• Saved data entries:
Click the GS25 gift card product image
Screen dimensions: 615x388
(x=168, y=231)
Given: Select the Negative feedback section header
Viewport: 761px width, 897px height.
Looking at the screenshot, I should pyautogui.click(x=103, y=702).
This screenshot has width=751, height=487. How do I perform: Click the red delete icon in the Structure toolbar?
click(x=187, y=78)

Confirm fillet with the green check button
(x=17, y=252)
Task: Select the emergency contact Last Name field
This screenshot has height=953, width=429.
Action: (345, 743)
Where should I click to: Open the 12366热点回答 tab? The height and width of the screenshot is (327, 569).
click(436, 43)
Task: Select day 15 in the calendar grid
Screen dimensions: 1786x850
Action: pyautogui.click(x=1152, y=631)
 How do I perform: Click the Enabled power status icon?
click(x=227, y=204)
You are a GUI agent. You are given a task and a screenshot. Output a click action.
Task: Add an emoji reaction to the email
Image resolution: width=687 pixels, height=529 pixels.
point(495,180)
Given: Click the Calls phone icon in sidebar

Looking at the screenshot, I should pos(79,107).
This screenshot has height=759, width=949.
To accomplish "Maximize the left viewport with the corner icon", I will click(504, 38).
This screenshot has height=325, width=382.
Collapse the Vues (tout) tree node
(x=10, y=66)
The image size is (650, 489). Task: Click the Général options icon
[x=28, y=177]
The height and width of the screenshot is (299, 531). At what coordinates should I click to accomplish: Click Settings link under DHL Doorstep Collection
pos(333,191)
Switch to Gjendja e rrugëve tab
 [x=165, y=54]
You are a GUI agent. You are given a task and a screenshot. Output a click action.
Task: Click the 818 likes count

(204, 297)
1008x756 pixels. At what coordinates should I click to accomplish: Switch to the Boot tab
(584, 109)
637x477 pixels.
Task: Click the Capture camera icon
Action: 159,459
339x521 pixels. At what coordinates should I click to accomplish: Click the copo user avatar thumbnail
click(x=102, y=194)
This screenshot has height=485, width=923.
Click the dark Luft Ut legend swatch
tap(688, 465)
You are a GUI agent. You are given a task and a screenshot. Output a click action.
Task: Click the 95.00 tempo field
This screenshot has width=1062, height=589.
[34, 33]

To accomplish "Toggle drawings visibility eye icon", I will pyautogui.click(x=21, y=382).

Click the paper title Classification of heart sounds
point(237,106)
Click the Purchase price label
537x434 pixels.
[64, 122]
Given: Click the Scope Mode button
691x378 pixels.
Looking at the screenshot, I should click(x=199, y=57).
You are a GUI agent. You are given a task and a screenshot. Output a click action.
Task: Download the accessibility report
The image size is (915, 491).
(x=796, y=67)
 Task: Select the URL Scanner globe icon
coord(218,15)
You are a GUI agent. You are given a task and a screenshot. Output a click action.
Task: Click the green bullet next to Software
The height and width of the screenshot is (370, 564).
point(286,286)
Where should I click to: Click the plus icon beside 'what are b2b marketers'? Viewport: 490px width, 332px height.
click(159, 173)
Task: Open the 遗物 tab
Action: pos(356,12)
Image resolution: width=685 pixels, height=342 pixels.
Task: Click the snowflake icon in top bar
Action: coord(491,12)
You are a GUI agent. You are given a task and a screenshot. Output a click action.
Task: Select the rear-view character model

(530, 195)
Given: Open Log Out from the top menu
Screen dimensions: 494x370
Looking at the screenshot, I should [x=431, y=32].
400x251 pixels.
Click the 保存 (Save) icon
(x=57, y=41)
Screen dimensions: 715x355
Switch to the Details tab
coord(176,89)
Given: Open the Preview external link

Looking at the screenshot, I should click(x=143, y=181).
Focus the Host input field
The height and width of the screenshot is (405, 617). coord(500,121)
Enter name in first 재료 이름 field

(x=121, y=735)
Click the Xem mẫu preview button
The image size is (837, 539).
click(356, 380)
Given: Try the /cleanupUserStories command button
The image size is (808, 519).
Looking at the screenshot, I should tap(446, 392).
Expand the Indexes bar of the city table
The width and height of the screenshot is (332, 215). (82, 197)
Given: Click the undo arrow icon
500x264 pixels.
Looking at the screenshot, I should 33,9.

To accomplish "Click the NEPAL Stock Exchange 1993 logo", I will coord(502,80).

• TASK REQUIREMENTS: Look over the entries for "will", then copy every line that includes that string.

• RESPONSE TO THE TASK:
To accomplish "Maximize the left viewport with the corner icon", I will click(504, 38).
To accomplish "Toggle drawings visibility eye icon", I will pyautogui.click(x=21, y=382).
To accomplish "Click the NEPAL Stock Exchange 1993 logo", I will coord(502,80).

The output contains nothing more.